5時15分自宅を出発。阪急夙川まで歩くことにする。途中納経帳を忘れていたことを思い出し、取りに帰るか迷っていたところ、運良く苦楽園口の方からタクシーが来た。タクシーに乗り自宅に戻り納経帳を手に再びタクシーで夙川へ。

準備はねんいりにしていても、必ず忘れ物はあるものだ。夙川からは特急で三宮には5時53分着。バスの発着場所が分からず思案していると、丁度バスターミナルの係員の人を見つけ、神姫のバスターミナルを教えてもらった。

こんな所にと思える程、その場所は少し分かりにくいところにあった。バスは前日にインターネットで申し込み、ロ-ソンで発券してもらったもので、一席だけ残っているのを運良く手に入れることができた。

予定をたてて行動するのが苦手な私らしくいつもドタンバで何とかなっているのが不思議だ。しかしバスの指定券を買うにも便利な時代になってきたものだ。

バスはハーバーライナーという名前で6時30分きっかりに出発。
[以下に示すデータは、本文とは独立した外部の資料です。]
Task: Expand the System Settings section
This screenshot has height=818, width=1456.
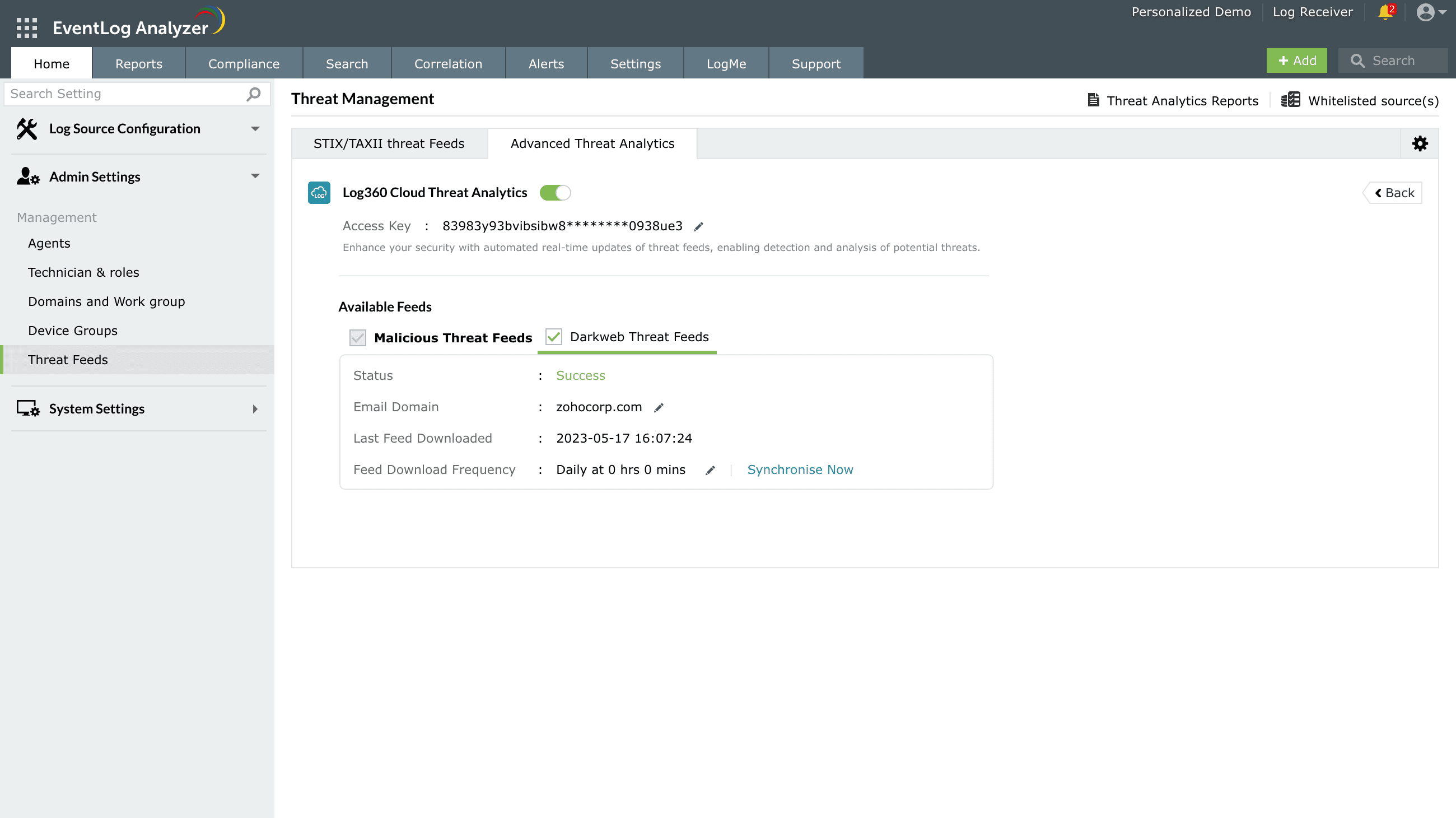Action: point(255,408)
三宮の東にある六甲トンネルを経由して徳島へ向かうが、南に向かうのに北へ行くということなのだが、どうも方向感覚がつかめない。いずれにせよ鳴門大橋を渡り、淡路島を横断して徳島へ向かう。

バスに乗ってから私は迷っていた。徳島で降りるか、高速鳴門で降りるべきか。地図で見ると高速鳴門からJR鳴門まで非常に近い。ただ高速鳴門から交通機関があるのか心配であった。
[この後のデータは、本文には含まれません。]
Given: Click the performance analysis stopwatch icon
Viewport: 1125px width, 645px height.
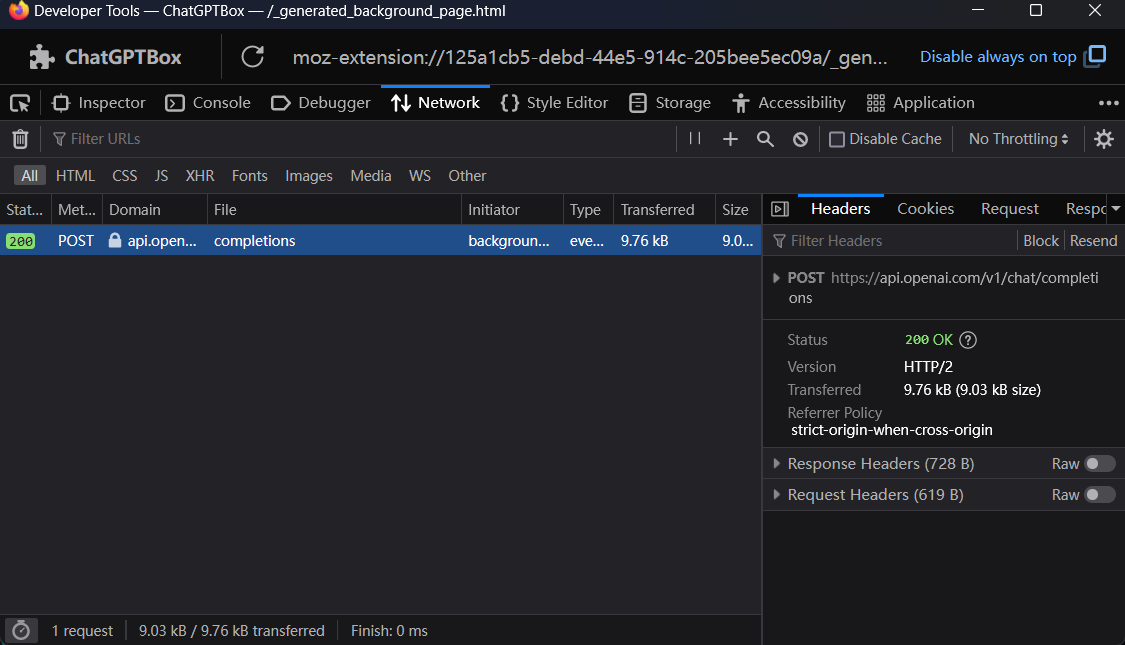Looking at the screenshot, I should [x=21, y=631].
頼りにして聞いたバスの運転手からは何の情報も得られず、とにかく何とかなるだろうと決断して、高速鳴門で降りることにした。

私は「歩きお遍路」に来たのでは?

一緒に降りた家族の父親が近辺に詳しく、JR鳴門駅まで歩いて15分と教えてもらった。一安心と同時に、JR鳴門までの交通機関ばかりを考えていて「歩く」という交通手段を思い浮かべなかった自分が恥ずかしくなった。

私は四国に、「歩きお遍路」に来たのではないか。この自己矛盾は私が日常生活の中で知らず知らずの間に、便利さにどっぷりと漬かっていたことを物語っている。

JR鳴門までの道のりを教えてもらって歩く。12.~13分で鳴門駅へ到着。8時14分発の電車に滑り込みセーフで間に合う。鳴門、撫養(ぶよう)、金比羅前、教会前、立道(たちみち)を経て阿波大谷で8時43分下車。

立道と阿波大谷の間はレンコンの畑がえんえんと続いていた。最初、ハスの花と思っていたが、下車したとき車掌さんにレンコンの花だと教えてもらった。

なつかしい種蒔大師さんへ

駅から地元の人に聞きながら、種蒔大師(たねまきたいし)で知られる東林院へ8時52分着。10数人のお遍路さんがご住職の話を聞いている。私がお参りの準備をしていると一行は境内から出て行った。

相手のいなくなったご住職が今度は私に声をかけてきた、「お元気ですね」とたいそうほめてくれる。初対面の人からほめられると悪い気はしない。素直に「ありがとうございます」とお礼を言う。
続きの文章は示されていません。